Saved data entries
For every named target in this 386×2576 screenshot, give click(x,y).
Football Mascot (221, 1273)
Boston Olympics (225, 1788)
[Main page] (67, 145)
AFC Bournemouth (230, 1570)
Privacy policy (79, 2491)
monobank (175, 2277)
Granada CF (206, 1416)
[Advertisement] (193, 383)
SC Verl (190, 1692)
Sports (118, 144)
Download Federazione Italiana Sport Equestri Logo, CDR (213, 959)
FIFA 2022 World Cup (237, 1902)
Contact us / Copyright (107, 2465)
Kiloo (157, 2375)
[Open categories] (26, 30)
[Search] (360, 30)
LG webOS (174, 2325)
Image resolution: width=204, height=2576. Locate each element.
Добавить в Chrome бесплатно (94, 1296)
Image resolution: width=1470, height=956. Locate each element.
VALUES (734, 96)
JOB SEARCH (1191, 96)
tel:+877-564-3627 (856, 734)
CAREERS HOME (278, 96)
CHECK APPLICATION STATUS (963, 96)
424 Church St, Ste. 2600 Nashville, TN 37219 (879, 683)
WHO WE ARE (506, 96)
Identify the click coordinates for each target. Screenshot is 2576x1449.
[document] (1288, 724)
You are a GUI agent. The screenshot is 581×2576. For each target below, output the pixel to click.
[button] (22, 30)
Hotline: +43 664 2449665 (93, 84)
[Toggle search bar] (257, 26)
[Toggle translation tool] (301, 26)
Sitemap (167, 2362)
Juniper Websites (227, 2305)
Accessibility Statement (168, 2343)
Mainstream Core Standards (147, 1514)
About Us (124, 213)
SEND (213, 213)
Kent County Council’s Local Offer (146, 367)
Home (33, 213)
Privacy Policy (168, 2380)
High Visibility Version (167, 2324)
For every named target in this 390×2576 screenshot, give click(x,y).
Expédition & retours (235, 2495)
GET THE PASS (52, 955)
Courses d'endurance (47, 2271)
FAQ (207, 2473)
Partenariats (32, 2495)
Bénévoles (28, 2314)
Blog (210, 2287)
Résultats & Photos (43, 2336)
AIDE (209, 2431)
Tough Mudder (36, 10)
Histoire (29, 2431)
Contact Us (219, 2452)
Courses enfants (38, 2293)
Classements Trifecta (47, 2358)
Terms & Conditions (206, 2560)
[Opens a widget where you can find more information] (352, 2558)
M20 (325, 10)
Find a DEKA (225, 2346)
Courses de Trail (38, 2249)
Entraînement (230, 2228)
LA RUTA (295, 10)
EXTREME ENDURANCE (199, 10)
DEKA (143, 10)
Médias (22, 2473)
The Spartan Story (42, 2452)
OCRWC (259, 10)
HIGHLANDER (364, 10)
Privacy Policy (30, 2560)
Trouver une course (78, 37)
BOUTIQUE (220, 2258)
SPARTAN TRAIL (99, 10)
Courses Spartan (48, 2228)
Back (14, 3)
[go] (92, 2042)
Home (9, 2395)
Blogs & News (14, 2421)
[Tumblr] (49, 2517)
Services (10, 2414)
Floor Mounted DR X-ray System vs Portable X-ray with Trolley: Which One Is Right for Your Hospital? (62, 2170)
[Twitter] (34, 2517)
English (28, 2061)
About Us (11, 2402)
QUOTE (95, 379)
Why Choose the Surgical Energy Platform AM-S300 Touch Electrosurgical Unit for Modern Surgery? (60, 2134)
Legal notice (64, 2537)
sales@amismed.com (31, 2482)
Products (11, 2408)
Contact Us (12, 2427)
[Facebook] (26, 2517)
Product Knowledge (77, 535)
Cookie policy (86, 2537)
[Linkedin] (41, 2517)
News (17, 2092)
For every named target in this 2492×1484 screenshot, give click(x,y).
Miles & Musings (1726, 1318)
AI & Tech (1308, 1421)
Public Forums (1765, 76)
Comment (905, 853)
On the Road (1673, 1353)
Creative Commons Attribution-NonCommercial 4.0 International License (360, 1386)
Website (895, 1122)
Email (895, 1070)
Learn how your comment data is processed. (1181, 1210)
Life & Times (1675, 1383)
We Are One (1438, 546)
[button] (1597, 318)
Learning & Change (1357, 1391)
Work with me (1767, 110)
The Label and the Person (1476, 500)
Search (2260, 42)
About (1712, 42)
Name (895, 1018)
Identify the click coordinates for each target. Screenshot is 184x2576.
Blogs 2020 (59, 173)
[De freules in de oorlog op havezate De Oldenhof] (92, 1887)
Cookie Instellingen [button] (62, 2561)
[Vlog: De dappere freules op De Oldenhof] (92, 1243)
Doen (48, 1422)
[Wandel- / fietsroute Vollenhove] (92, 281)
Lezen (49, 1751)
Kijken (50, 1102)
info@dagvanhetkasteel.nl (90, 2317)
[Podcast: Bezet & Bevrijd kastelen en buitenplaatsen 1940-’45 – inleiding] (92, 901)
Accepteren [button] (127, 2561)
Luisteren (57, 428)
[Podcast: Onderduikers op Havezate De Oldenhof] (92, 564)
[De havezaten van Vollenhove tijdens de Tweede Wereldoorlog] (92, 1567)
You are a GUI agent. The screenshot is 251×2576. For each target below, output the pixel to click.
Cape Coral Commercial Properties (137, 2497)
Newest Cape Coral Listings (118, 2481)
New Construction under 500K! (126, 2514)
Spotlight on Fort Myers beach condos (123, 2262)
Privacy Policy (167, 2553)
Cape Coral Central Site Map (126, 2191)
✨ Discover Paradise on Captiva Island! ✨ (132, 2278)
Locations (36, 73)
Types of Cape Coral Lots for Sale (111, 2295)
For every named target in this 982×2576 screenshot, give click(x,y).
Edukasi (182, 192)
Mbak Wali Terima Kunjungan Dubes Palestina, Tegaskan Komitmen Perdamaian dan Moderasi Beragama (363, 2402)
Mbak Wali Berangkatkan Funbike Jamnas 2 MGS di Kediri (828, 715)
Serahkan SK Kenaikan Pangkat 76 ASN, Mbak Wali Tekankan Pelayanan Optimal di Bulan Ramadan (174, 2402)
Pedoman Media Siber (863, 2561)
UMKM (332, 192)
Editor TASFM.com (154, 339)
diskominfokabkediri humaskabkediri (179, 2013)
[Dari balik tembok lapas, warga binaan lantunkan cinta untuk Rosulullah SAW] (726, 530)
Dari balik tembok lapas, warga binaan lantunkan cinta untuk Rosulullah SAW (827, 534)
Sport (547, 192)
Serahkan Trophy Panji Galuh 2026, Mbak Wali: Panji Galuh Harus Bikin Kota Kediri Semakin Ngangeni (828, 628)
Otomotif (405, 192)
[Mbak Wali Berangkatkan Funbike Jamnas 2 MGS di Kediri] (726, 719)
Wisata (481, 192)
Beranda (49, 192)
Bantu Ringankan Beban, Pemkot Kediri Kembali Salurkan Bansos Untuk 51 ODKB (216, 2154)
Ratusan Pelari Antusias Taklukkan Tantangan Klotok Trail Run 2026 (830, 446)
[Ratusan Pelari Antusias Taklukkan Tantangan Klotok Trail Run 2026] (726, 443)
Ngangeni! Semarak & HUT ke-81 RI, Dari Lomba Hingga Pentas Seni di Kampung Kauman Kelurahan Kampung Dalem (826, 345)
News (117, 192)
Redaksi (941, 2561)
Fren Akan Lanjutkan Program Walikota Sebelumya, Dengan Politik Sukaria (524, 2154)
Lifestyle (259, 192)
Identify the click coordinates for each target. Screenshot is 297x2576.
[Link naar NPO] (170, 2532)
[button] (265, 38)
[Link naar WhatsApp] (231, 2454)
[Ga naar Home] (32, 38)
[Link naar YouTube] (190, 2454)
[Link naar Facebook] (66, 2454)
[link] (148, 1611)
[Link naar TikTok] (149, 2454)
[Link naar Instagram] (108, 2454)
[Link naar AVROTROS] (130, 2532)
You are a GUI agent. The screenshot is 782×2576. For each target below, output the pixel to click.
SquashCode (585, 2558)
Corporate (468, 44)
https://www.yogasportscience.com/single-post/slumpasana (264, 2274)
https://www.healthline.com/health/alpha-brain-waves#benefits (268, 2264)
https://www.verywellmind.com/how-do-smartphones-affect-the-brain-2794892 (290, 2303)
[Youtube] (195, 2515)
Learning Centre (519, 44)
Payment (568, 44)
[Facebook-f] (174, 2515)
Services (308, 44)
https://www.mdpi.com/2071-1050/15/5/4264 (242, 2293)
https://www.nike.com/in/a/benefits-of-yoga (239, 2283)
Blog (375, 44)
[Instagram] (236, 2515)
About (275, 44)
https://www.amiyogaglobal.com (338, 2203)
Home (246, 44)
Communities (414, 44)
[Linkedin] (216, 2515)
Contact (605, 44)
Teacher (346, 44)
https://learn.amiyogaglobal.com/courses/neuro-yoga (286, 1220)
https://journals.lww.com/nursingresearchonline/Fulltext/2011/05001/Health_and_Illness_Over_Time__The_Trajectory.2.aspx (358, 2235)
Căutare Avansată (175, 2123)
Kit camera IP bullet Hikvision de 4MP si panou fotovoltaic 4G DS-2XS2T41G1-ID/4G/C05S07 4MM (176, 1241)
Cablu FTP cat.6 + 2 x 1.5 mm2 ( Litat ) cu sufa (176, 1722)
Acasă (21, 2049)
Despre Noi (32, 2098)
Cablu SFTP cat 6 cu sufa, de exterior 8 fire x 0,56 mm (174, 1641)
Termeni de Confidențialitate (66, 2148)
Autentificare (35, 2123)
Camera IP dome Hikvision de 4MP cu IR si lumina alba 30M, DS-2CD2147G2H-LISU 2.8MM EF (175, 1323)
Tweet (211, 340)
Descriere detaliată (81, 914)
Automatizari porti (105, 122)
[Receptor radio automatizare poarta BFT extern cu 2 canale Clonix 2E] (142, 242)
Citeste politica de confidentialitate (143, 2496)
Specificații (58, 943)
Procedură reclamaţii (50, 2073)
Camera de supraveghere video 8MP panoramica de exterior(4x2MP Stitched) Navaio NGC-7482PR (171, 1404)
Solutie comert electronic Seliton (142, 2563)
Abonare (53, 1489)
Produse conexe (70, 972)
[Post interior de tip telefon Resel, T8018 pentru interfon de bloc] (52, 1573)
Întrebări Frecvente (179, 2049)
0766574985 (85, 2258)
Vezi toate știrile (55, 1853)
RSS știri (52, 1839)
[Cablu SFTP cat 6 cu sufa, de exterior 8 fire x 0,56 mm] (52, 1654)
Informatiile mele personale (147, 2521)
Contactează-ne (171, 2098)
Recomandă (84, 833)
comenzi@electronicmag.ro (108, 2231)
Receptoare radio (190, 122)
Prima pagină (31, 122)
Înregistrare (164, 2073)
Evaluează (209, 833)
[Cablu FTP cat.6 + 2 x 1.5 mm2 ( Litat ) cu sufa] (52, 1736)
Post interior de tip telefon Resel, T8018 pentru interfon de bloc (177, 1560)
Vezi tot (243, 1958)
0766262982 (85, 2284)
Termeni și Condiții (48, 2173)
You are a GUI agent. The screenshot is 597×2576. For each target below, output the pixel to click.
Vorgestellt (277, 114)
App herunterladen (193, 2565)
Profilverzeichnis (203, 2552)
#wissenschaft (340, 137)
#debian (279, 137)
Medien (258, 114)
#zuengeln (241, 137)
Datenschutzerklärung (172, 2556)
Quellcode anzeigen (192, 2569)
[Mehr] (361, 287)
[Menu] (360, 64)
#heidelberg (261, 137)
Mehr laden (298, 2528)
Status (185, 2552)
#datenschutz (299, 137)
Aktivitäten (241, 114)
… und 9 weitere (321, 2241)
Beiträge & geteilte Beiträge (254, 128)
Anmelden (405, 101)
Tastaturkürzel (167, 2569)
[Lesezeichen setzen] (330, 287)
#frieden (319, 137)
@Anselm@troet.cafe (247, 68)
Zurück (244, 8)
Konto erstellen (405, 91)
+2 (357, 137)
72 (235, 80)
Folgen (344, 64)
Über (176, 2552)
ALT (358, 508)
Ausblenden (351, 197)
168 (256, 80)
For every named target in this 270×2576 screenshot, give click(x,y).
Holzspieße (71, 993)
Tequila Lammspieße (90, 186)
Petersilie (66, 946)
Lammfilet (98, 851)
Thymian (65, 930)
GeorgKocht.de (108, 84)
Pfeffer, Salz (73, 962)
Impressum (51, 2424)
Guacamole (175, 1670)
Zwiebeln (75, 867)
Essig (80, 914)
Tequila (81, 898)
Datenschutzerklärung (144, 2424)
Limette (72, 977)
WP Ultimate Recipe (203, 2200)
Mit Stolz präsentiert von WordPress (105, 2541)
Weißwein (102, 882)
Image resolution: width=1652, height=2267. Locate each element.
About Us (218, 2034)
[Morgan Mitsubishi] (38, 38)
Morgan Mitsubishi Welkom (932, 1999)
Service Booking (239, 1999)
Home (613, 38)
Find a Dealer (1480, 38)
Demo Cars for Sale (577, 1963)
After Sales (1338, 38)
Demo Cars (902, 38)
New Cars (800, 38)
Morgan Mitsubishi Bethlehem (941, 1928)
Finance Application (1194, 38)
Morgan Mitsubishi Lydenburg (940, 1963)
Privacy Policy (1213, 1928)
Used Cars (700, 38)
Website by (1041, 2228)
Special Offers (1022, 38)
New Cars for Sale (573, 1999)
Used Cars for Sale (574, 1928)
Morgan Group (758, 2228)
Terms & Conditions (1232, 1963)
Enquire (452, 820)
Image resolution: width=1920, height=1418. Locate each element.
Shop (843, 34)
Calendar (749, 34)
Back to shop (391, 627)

**EXERCISE INSTRUCTIONS**:
If a line of the data contains "lapas", copy it out.

**TASK SOLUTION**:
[Dari balik tembok lapas, warga binaan lantunkan cinta untuk Rosulullah SAW] (726, 530)
Dari balik tembok lapas, warga binaan lantunkan cinta untuk Rosulullah SAW (827, 534)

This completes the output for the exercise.